The rest of this workshop will show you how to download and run containers from pre-existing container images on your own computer, and how to create and share your own container images.
Use cases for containers
Now that we have discussed a little bit about containers – what they do and the issues they attempt to address – you may be able to think of a few potential use cases in your area of work. Some examples of common use cases for containers in a research context include:
- Using containers solely on your own computer to use a specific software tool or to test out a tool (possibly to avoid a difficult and complex installation process, to save your time or to avoid dependency hell).
- Creating a
Dockerfile
that generates a container image with software that you specify installed, then sharing a container image generated using this Dockerfile with your collaborators for use on their computers or a remote computing resource (e.g. cloud-based or HPC system). - Archiving the container images so you can repeat analysis/modelling using the same software and configuration in the future – capturing your workflow.
Key Points
Almost all software depends on other software components to function, but these components have independent evolutionary paths.
Small environments that contain only the software that is needed for a given task are easier to replicate and maintain.

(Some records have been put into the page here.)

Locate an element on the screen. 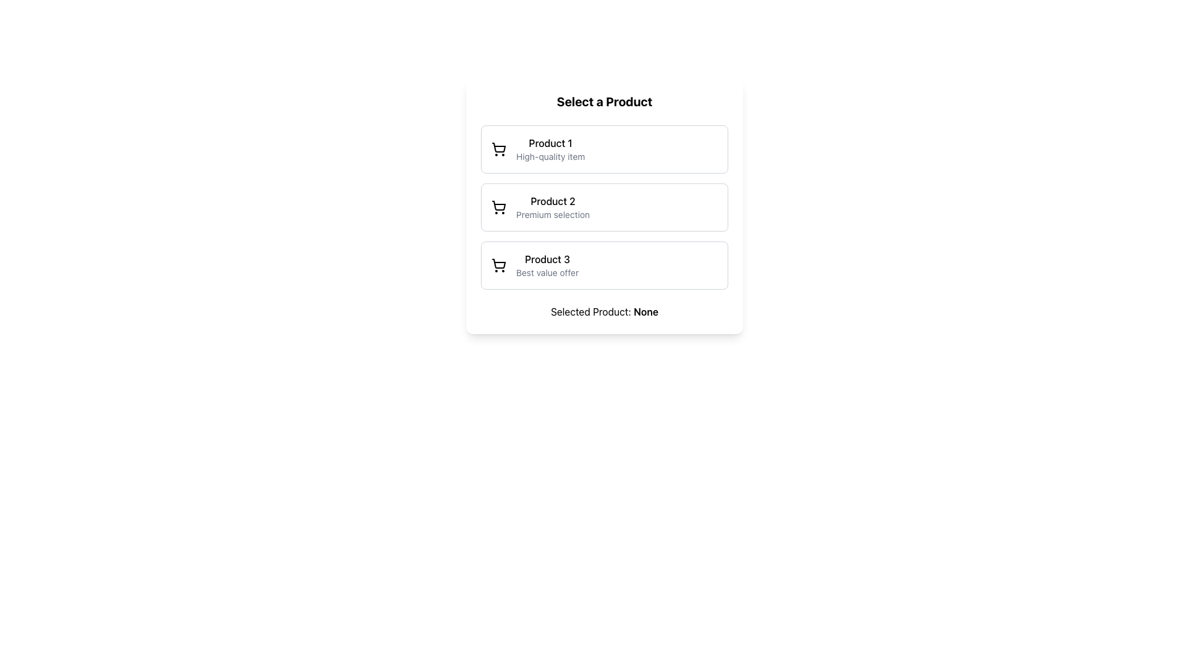  the descriptive text label providing information about 'Product 1', located directly beneath the 'Product 1' text in the product listing is located at coordinates (549, 156).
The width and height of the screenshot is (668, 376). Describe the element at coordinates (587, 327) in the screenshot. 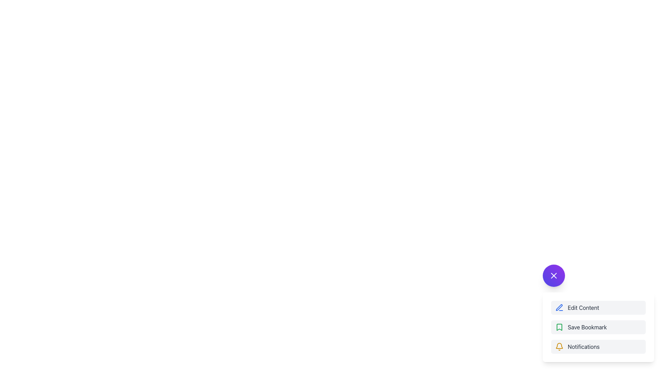

I see `the 'Save Bookmark' text label` at that location.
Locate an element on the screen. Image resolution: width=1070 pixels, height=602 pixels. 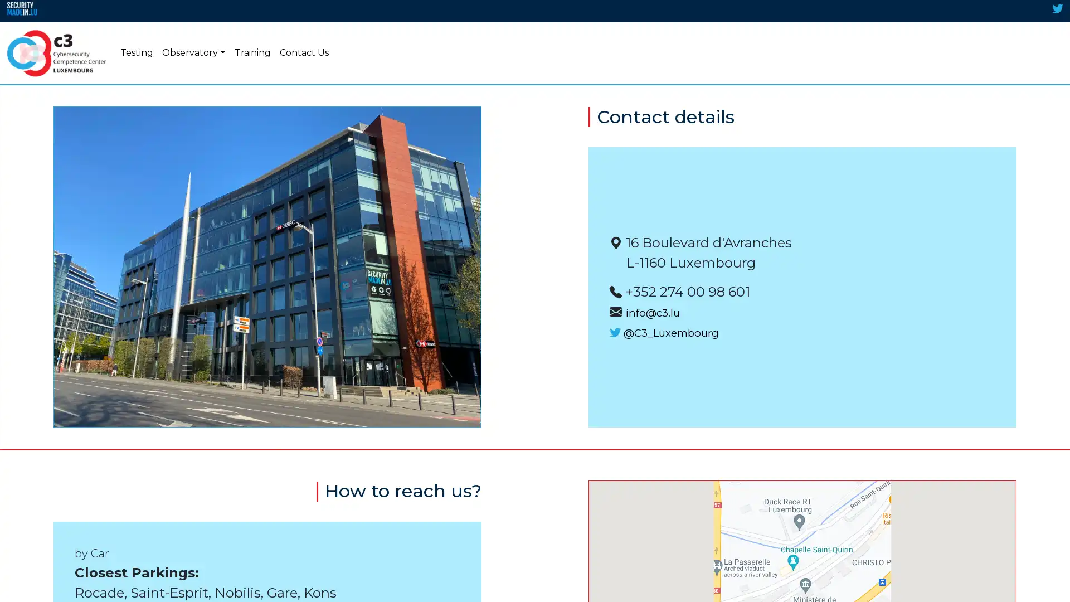
Observatory is located at coordinates (193, 53).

Critical systems that cannot be upgraded, due to cost, difficulty, etc. need to be reproduced on newer systems in a maintainable and self-documented way.
Virtualization allows multiple environments to run on a single computer.
Containerization improves upon the virtualization of whole computers by allowing efficient management of the host computer’s memory and storage resources.
Containers are built from ‘recipes’ that define the required set of software components and the instructions necessary to build/install them within a container image.
Docker is just one software platform that can create containers and the resources they use.